# Norwegian: hvilke filmer som



## janesaddiction

Hi, 

How would you translate this?

"Her kan du se hvilke filmer og teaterstykker som går denne uken."

Here you can see _which_ films and plays _which_ are this week. 
There seems to be one "which" too many here. Am I missing something?


----------



## flukså

I would translate it into something like "Here you can see which films and shows that are shown/played this week".


----------



## janesaddiction

flukså said:


> "Here you can see which films and shows that are shown/played this week".



Thanks, but it still seems gramatically incorrect.


----------



## Grefsen

janesaddiction said:


> How would you translate this?
> 
> "Her kan du se hvilke filmer og teaterstykker som går denne uken."


If this is something that you read online it would be very helpful if you could provide a link.  *Tusen takk!  *


----------



## Dan2

janesaddiction said:


> Thanks, but it still seems gramatically incorrect.


Well, you're right that a basically word-for-word translation into _English _would be grammatically incorrect, but every language has its own rules!
(In other words, the Norwegian sentence bothers me too, but I'm more cautious about calling sentences in other people's languages ungrammatical. )

janesaddiction's "complaint" leads me to the following question.

Original sentence (slightly simplified by omitting the second noun):
1. "Her kan du se hvilke filmer som går denne uken."
In order to make this sentence "correct" from the _English _perspective, it should be
either
2. "Her kan du se hvilke filmer går denne uken."

**Given entries:**
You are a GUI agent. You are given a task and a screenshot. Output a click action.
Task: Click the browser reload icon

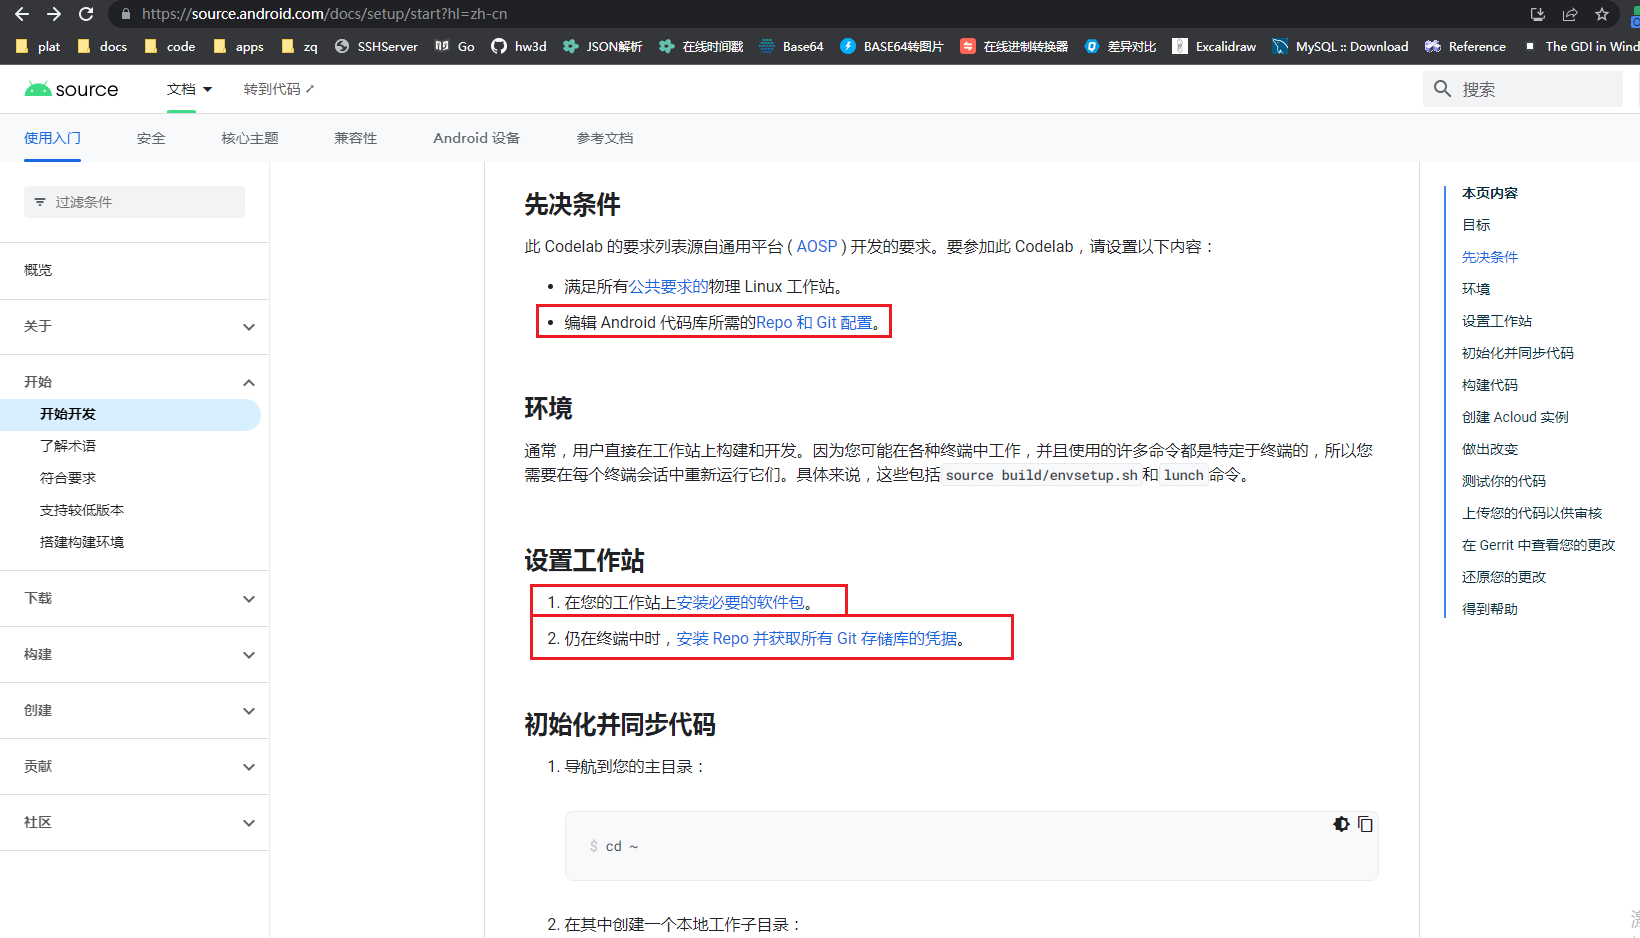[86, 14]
* * *
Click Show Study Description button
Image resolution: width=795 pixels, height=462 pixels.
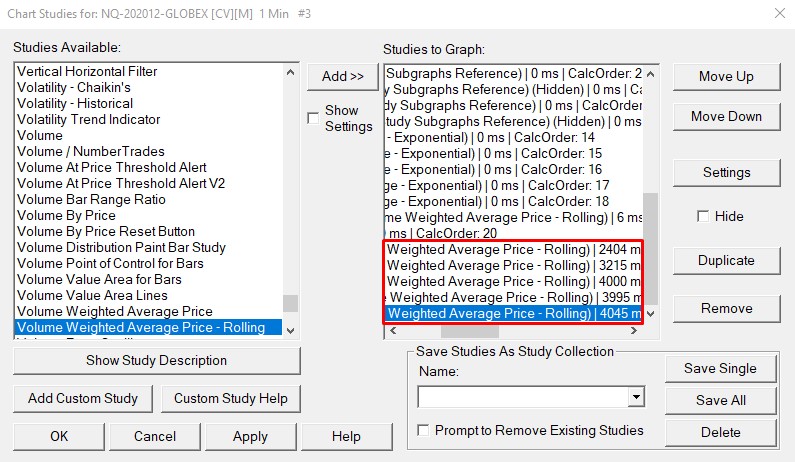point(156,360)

**What to do:** Reproduce the part of the Norwegian thread between "Well, you're right" and "languages ungrammatical. )", inclusive, without changing a word. The two blocks of lines are separate material and have no connection to the Norwegian thread.

**Reply to the exercise:**
Well, you're right that a basically word-for-word translation into _English _would be grammatically incorrect, but every language has its own rules!
(In other words, the Norwegian sentence bothers me too, but I'm more cautious about calling sentences in other people's languages ungrammatical. )